3) Anwar Ibrahim steps up as 10th Malaysian prime minister

Anwar Ibrahim emerged victorious in the Malaysian election as the king appointed him as the tenth prime minister of the nation.

Ibrahim’s Pakatan Harapan, the largest opposition party, won 82 seats, which fell short of 112 seats required for majority, prompting the king to ask leading coalitions to form and present their alliances by Tuesday.

 

4) OECD expects global economy to slow down with Europe hitting the hardest by energy crisis

The Organisation for Economic Cooperation and Development (OECD) stated that global economic expansion is expected to decelerate next year before bouncing back in 2024.

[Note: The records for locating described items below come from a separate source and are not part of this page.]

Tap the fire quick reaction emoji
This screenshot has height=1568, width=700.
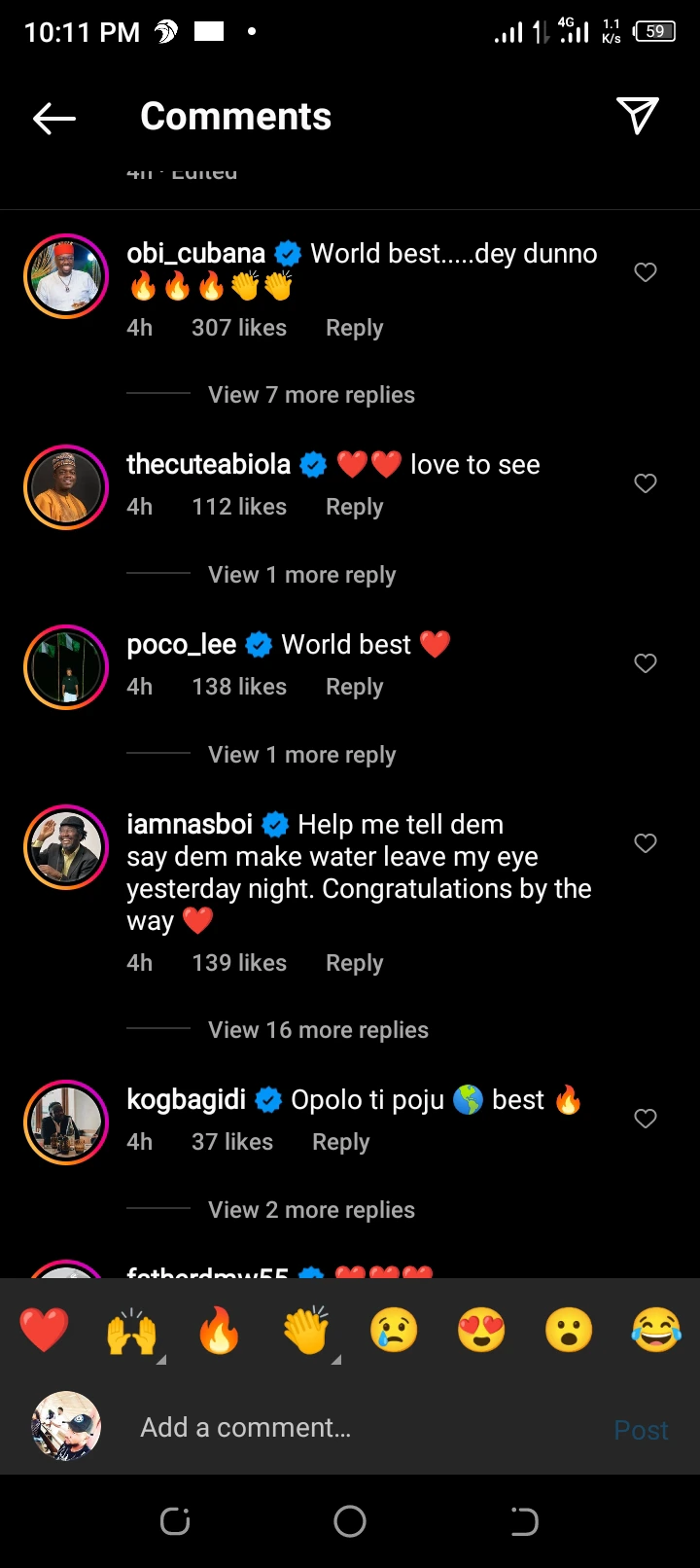coord(219,1330)
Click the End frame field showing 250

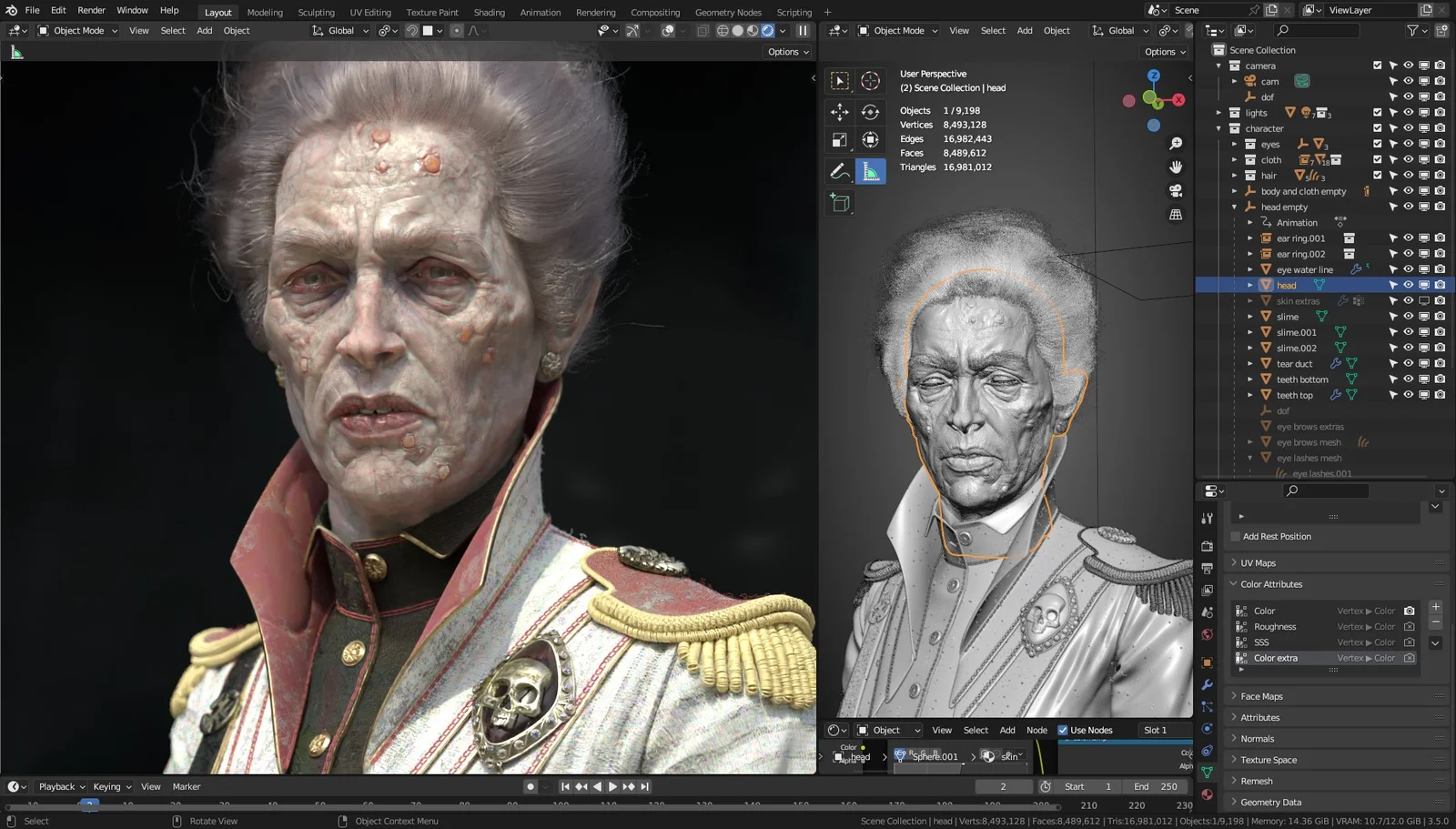1156,786
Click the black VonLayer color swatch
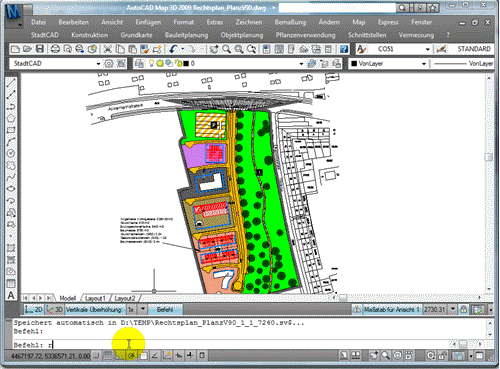This screenshot has height=369, width=500. coord(354,63)
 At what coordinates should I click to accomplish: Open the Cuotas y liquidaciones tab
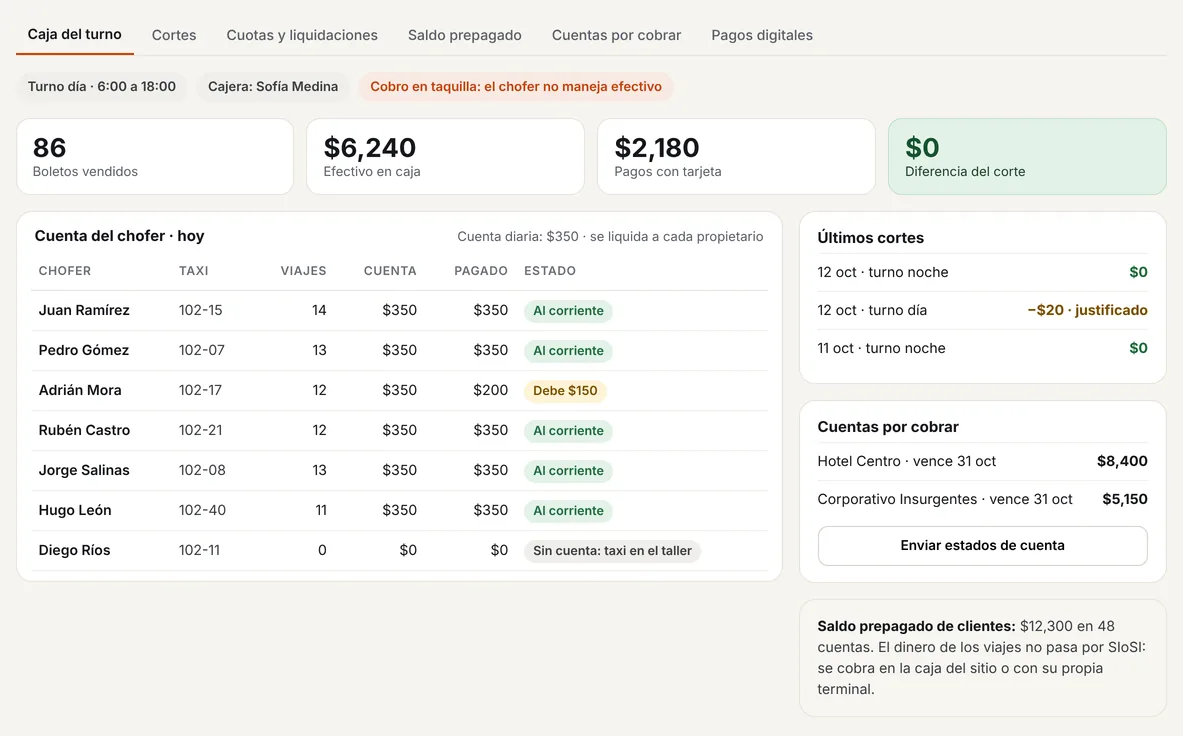click(302, 35)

OECD wrote in the latest Economic Outlook, stating that the global economy should avoid a recession next year as the global slowdown was hitting economies unevenly.

European countries are the most concerned from an OECD perspective, being the hardest hit by the worst energy crisis since the 1970s that will trigger a slowdown. The Eurozone economy is expected to slow down from .3% growth this year to 0.5% in 2023 before recovering to expand by 1.4% in 2024.

Amid this grim outlook that the global economy is on a brink of recession, OECD still urged central banks to keep hiking interest rates as inflation, though starting to decline, is still at a high level.

OECD expected world’s economic growth to slow from 3.1% this year to 2.2% next year before accelerating to 2.7% in 2024.